ロールオーバーをする場合には、しっかりと準備をしてタイミングを見計らいましょう。
ロールオーバーをした方がいいタイミング1:配当の高い銘柄を保有しているとき
株式を所有することで定期的に安定した配当が得られる可能性がありますが、今所有している銘柄が今後も安定した配当金を望めるのであれば、ロールオーバーしたほうがいいでしょう。
NISAの非課税対象は、配当金に対してもなので、配当金が高額なほどお得になります。反対に、今後配当金が下がるであろう株式は売却しおいても問題はないでしょう。見極めは大切です。
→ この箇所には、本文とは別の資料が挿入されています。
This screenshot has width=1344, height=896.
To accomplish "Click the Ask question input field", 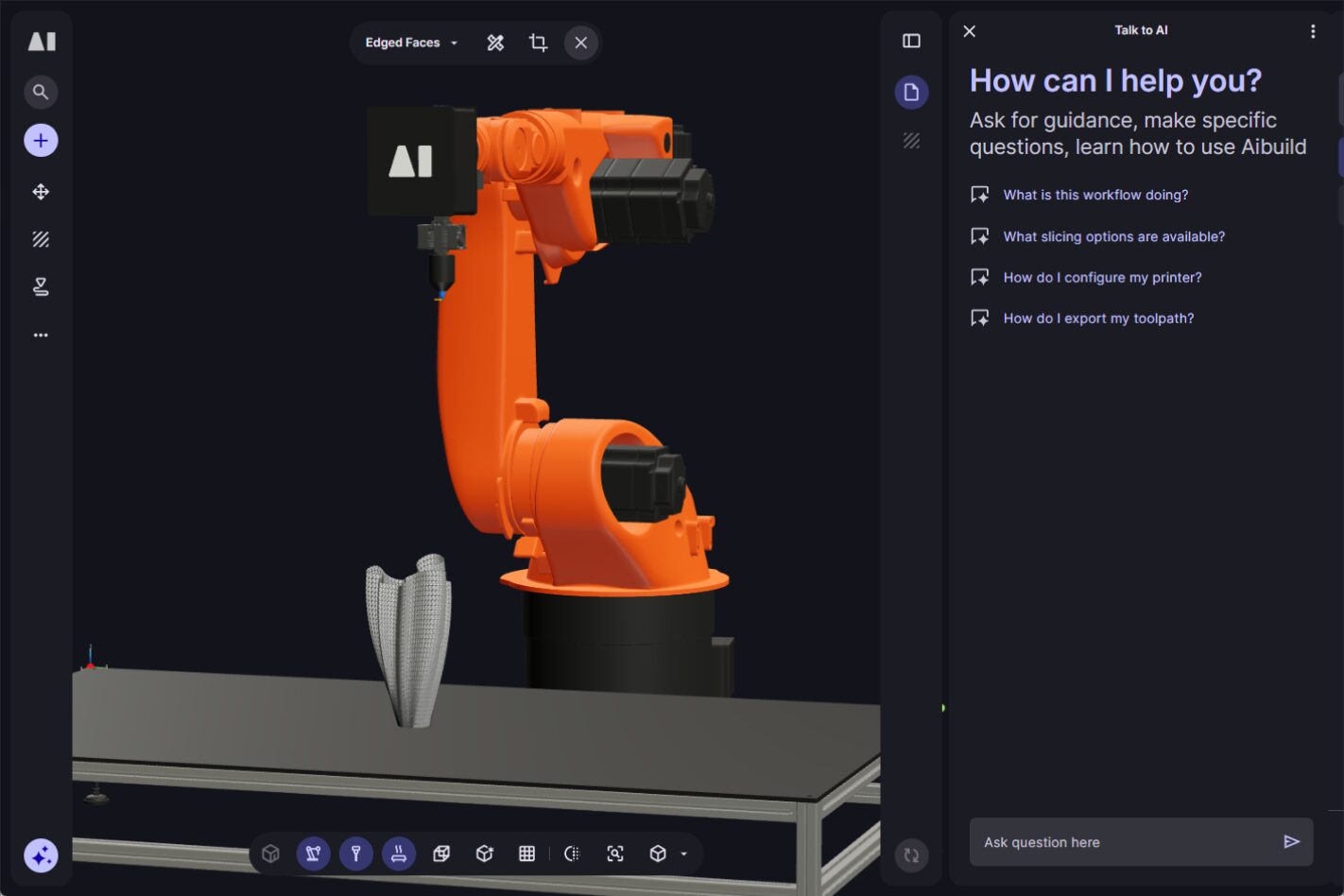I will pos(1115,841).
ロールオーバーをした方がいいタイミング2:保有銘柄の値上がりが期待できるとき
保有している銘柄が、今後5年間の間に値上がりが期待できる場合には、その銘柄はロールオーバーしておいた方がよいでしょう。
非課税期間が終了したときに、購入した商品が値上がりしていたとします。その商品を課税口座へ移した後に額が上がった場合は、値上がりした分に課税されます。
その為、今後も値上がりが期待される商品は税金を節約するためにもロールオーバーしておいた方が得策であるといえます。
ロールオーバーをした方がいいタイミング3:保有銘柄の損失に回復見込みがあるとき
非課税期間が終了した段階で保有している商品が損失している場合、その商品が今後値上がり、回復するであろうという見込みがある場合にはロールオーバーも検討してみましょう。
損失がでた商品だからと課税口座に移した後に、もし仮に値上がりすると値上がりして増えた分に税金が課されてしまいます。損失に回復の見込みがある場合には、ロールオーバーをすることを検討したほうが賢明です。
ロールオーバーをする際の注意点4つ
ロールオーバーとは、NISAが非課税期間を満了したよく翌年からさらに継続して非課税で資産運用していける制度のことと説明してきました。ここからはロールオーバーをする際に注意すべき点を4つ紹介していきます。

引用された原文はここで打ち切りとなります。